Supercritical fluid SF-CO2 treatment of Rosemarinus officinalis L. fresh leaves under optimum conditions (80 degrees C at 5,000 psi) yielded 5.3% of extract supercritical fluid extraction (SFE)-80, in which five major active principles were identified by liquid chromatography/mass spectrometry (LC/MS), viz., rosmarinic acid, carnosol, 12-methoxycarnosic acid, carnosic acid, and methyl carnosate. Total phenolic content was 155.8 mg/ gallic acid equivalent (GAE)/g in SFE-80, which showed 1,1-diphenyl-2-picrylhydrazyl (DPPH) scavenging of 81.86% at 0.01 mg/ml. When treated in RAW 264.7, apparent dose-dependent NO inhibition occurred at dosages of 1.56 to 6.25 microg/ml, and more drastically at 12.5 and 25 microg/ml.

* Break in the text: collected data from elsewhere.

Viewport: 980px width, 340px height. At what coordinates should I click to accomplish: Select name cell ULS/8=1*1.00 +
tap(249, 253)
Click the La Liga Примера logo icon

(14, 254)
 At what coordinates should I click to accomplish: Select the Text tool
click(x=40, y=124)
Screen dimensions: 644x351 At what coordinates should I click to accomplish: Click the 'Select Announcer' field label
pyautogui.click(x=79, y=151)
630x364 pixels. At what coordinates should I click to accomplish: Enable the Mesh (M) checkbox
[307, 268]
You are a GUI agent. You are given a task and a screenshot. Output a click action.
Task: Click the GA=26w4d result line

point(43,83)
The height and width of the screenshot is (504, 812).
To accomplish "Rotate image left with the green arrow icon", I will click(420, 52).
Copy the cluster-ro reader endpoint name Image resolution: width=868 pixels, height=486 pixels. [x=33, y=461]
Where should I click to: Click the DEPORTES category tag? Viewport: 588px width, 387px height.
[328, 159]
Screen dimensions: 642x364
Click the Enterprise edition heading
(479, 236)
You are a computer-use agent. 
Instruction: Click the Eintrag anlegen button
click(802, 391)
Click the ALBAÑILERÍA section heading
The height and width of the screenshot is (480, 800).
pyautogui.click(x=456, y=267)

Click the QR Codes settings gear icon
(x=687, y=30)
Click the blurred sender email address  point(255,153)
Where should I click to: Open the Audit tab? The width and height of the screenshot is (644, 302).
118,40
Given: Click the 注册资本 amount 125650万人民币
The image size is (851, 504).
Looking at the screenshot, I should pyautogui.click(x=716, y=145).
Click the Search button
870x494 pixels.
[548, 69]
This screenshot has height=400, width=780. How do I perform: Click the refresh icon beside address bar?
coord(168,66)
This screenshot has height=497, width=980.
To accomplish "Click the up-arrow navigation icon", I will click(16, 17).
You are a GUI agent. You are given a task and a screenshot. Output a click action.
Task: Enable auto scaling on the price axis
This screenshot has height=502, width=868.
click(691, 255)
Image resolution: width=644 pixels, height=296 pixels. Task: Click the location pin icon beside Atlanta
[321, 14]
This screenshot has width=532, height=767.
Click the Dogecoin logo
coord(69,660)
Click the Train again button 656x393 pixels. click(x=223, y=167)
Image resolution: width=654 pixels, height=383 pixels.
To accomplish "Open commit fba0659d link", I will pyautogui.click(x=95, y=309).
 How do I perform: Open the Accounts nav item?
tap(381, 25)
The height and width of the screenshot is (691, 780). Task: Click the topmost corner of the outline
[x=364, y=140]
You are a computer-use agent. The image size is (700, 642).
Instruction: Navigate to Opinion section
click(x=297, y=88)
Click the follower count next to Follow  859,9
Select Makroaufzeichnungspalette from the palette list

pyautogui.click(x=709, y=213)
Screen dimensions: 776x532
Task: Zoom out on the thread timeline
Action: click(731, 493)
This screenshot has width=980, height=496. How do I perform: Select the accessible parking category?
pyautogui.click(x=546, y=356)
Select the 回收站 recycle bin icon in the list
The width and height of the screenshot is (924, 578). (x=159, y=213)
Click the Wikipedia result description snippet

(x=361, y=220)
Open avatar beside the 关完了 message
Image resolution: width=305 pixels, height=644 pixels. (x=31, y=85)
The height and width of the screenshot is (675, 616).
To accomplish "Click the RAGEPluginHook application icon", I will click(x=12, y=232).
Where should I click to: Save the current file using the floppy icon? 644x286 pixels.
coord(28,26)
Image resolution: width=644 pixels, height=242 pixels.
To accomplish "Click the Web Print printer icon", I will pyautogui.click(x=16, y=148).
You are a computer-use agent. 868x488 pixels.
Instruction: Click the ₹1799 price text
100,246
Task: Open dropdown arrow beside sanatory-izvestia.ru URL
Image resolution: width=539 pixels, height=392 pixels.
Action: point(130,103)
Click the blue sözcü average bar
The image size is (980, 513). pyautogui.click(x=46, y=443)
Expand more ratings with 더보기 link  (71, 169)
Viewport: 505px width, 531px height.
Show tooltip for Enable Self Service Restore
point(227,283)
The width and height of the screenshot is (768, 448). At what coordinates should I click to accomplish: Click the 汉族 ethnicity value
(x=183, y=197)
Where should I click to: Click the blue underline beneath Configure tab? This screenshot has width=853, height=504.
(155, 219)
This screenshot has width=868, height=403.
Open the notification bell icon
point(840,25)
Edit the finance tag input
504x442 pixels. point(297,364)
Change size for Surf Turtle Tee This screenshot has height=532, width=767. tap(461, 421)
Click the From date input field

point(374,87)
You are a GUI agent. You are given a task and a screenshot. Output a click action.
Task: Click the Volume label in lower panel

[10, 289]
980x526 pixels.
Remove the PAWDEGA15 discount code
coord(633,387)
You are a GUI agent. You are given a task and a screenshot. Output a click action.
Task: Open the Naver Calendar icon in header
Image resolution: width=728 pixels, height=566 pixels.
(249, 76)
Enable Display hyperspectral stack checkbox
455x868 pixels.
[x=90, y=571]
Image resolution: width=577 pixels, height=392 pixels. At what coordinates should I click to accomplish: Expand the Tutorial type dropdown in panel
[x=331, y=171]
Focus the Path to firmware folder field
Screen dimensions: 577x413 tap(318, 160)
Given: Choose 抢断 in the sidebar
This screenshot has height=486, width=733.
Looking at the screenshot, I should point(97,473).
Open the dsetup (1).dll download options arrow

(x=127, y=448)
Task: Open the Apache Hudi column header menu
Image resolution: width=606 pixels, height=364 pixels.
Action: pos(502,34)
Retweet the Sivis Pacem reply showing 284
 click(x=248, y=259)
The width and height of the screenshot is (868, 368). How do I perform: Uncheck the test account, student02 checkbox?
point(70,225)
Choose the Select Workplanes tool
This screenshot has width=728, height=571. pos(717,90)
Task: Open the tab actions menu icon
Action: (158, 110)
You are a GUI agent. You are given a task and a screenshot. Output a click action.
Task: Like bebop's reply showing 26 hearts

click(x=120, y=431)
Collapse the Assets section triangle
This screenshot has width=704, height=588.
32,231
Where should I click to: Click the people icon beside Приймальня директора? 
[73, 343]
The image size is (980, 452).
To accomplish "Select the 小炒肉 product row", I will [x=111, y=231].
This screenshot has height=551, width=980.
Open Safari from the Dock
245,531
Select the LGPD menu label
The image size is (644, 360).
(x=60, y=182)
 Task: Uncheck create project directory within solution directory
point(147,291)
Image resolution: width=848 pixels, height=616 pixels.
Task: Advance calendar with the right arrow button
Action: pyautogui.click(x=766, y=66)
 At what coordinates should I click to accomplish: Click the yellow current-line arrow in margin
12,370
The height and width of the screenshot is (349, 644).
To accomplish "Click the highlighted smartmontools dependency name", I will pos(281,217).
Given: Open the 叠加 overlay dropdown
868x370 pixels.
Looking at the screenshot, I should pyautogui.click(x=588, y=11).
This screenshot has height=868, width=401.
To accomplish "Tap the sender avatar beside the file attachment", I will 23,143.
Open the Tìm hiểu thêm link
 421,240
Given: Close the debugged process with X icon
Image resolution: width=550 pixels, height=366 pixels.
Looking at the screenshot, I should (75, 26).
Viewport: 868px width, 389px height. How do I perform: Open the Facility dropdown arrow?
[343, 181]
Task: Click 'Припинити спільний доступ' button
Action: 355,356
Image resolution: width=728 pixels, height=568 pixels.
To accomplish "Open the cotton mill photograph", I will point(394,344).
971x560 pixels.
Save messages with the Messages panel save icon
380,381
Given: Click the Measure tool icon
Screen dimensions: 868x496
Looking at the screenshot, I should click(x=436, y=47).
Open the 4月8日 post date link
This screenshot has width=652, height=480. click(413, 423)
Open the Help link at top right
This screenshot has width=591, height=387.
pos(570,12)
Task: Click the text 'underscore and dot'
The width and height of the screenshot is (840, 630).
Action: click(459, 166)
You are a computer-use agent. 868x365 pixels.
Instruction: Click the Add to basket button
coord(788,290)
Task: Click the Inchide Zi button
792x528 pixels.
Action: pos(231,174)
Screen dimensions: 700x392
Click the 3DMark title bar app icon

At 0.5 to 5.0 microg/ml, SFE-80 exhibited dose-dependent viability suppression and significant tumor necrosis factor alpha (TNF-alpha) production in Hep 3B, whereas no effect was found in Chang liver cells. Furthermore, no effect was observed in RAW 264.7 at dosages of 3.13 to 25 microg/ml, indicating that SFE-80 exhibited a noncytotoxic character. Conclusively, rosemary can be considered an herbal anti-inflammatory and anti-tumor agent.